On the one hand, the support from 2018 fiscal policy through higher government spending and reduced corporate and household taxes is expected to fade gradually. According to the Brookings Institute, the contribution of fiscal policy to quarterly annualized real GDP growth will be slightly negative from H2:2020 onwards. On the other hand, the prolongation and/or escalation of risk factors such as “trade wars”, Brexit, geopolitical risks and political tensions may alter the gradual easing of the US growth momentum into recession. Indeed, US interest rate markets price in recession-like conditions, with the yield term-spread between 10-Year Treasury notes (-100 bps YtD to 1.68%) and 3 month bills (-57 bps YtD to 1.79%) in negative territory since May 2019.
Consumer spending has been strong during this orderly slowing of headline growth, albeit posting below-than-expected gains in August (see Economics). Instead, business investment has decelerated significantly. Surveys from six regional Federal Reserve Banks regarding corporate capital expenditure plans suggest that the subdued momentum for US business investment will likely remain in place throughout the rest of the year. Our equally-weighted index of business intentions six-months forward has declined to 16 from a peak of 36 in February 2018 (see graph). The ISM manufacturing index also fell further to 47.8 on Tuesday October 1st (lowest since June 2009). The prospects for business investment remain closely linked to how US-China tensions evolve.
Increased tariffs add to uncertainty. Moreover, the latest press reports that the US is considering ways to limit US-based investors’ portfolio flows into China (including delisting Chinese companies from US exchanges and limiting US government pension fund exposure to China) do little to alleviate the situation. On a positive note, US-China trade talks are expected to take place on October 10th/11th.

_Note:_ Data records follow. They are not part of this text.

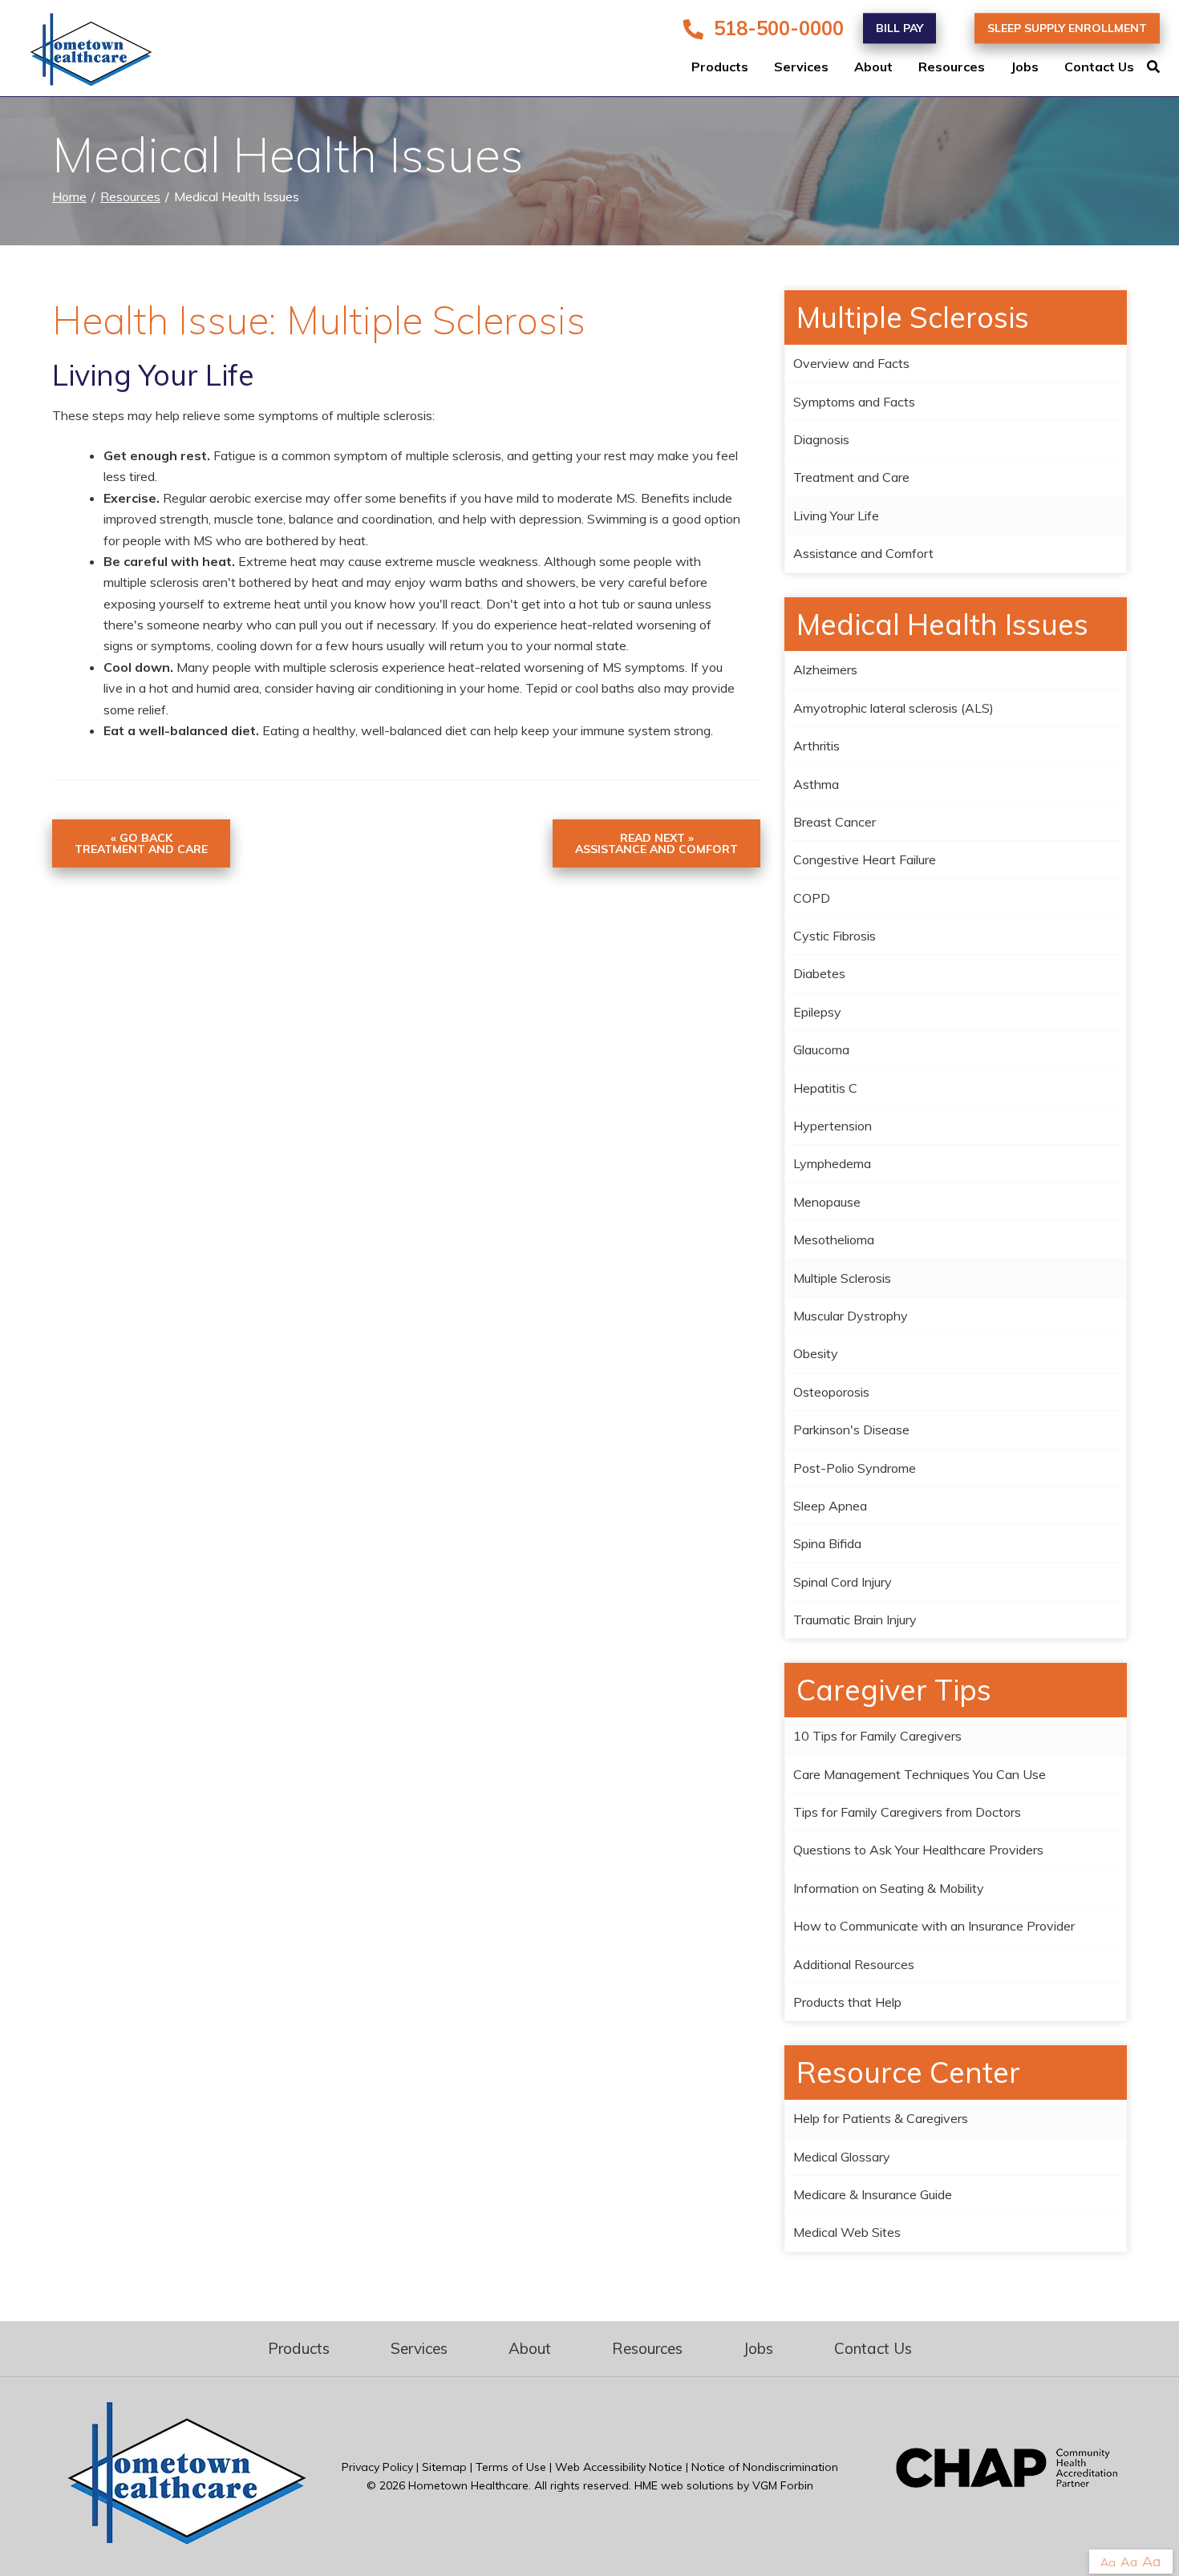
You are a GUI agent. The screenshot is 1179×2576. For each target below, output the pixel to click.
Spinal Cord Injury (842, 1582)
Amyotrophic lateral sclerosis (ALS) (893, 708)
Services (801, 67)
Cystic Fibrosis (834, 936)
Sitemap (444, 2467)
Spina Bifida (827, 1543)
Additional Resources (853, 1964)
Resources (951, 67)
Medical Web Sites (847, 2232)
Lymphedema (832, 1163)
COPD (811, 898)
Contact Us (1099, 67)
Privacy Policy (377, 2467)
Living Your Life (836, 516)
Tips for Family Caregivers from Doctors (907, 1812)
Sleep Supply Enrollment (1067, 28)
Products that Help (847, 2002)
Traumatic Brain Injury (855, 1620)
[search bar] (1163, 67)
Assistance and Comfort (863, 553)
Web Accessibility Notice (619, 2467)
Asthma (816, 784)
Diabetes (819, 973)
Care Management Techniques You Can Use (919, 1774)
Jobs (1025, 67)
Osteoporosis (831, 1392)
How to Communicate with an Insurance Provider (934, 1926)
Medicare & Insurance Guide (872, 2194)
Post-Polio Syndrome (854, 1468)
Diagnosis (821, 439)
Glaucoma (821, 1049)
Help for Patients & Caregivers (880, 2118)
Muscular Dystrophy (850, 1316)
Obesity (815, 1353)
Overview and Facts (851, 363)
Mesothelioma (833, 1239)
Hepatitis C (825, 1088)
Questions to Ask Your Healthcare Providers (918, 1850)
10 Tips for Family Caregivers (877, 1736)
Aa (1108, 2562)
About (873, 67)
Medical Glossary (841, 2157)
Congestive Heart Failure (864, 859)
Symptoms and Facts (854, 402)
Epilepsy (817, 1012)
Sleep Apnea (830, 1506)
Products (719, 67)
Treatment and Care (851, 477)
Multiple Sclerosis (842, 1278)
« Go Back (141, 843)
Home (69, 196)
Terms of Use (511, 2467)
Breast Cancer (834, 822)
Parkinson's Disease (851, 1429)
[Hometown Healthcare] (80, 53)
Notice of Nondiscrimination (764, 2467)
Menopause (827, 1202)
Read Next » (656, 843)
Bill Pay (899, 28)
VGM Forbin (782, 2485)
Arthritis (816, 746)
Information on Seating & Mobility (888, 1888)
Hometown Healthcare (468, 2485)
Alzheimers (825, 669)
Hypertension (832, 1126)
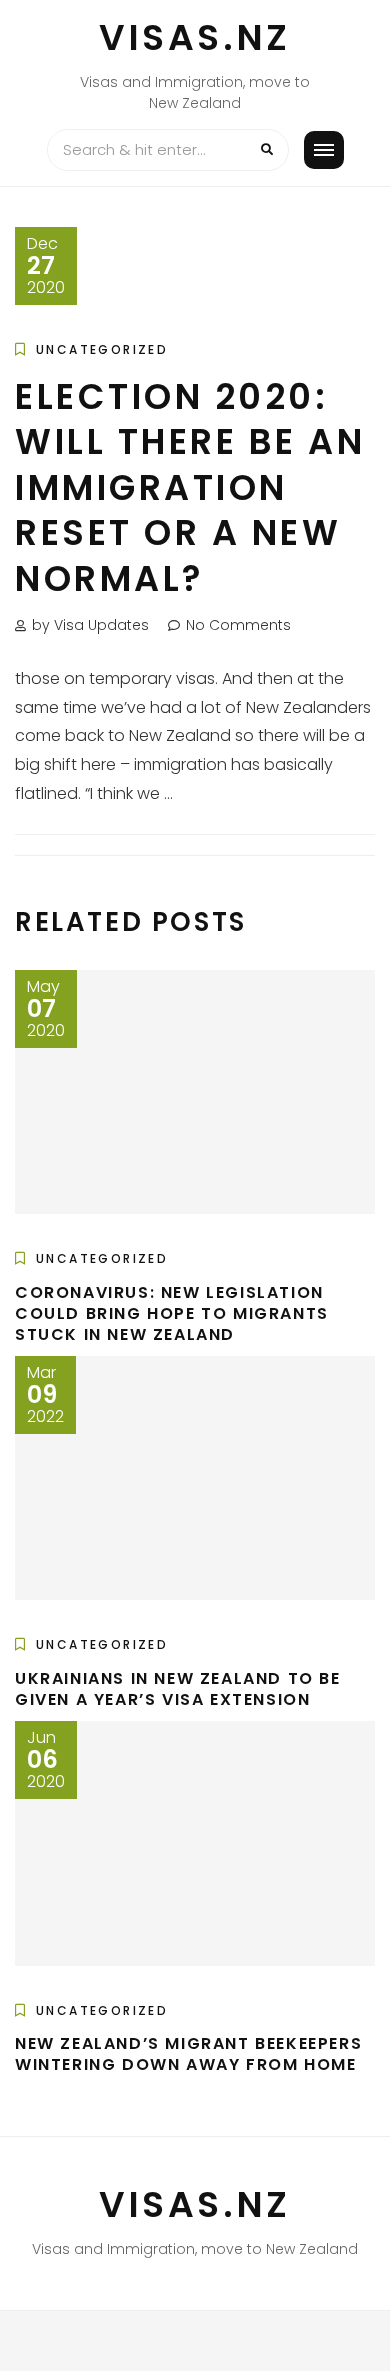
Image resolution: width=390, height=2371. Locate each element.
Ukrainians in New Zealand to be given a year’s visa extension (178, 1689)
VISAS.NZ (195, 37)
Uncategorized (102, 349)
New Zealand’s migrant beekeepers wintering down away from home (188, 2054)
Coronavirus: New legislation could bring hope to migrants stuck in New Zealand (172, 1313)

Equity markets, which appear to price in better macroeconomic results relative to interest rates, took a modest hit on Friday. The tech-heavy Nasdaq was down by 2.2% wow (20% YtD) as the US-shares of Alibaba and Baidu ended the session deep in the red following US de-listing threats, while the S&P500 declined by 1% wow (+18% YtD). US non-investment grade corporate bond spreads widened by c. 10 bps to 399 bps (-134 bps YtD). Risk-appetite improved on Monday (SPX: +0.5%) as P. Navarro claimed that the reports regarding de-listing were “inaccurate”.
Finally, US domestic political developments took a turn for the worse, as Democrats appear ready to carry out an investigation into allegations that Trump inappropriately pressured his Ukrainian counterpart to investigate former VP Biden and his son, in exchange for military aid worth $400mn. While impeachment by the House is probable (a simple majority of 218 votes is needed with Democrats holding 235 seats), conviction in the Senate requires a majority of ⅔, with Republicans holding 53 seats out of 100. At the same time, both foreign (trade deals) and domestic (infrastructure, payroll tax cuts) issues could be delayed, adding to weaker economic momentum.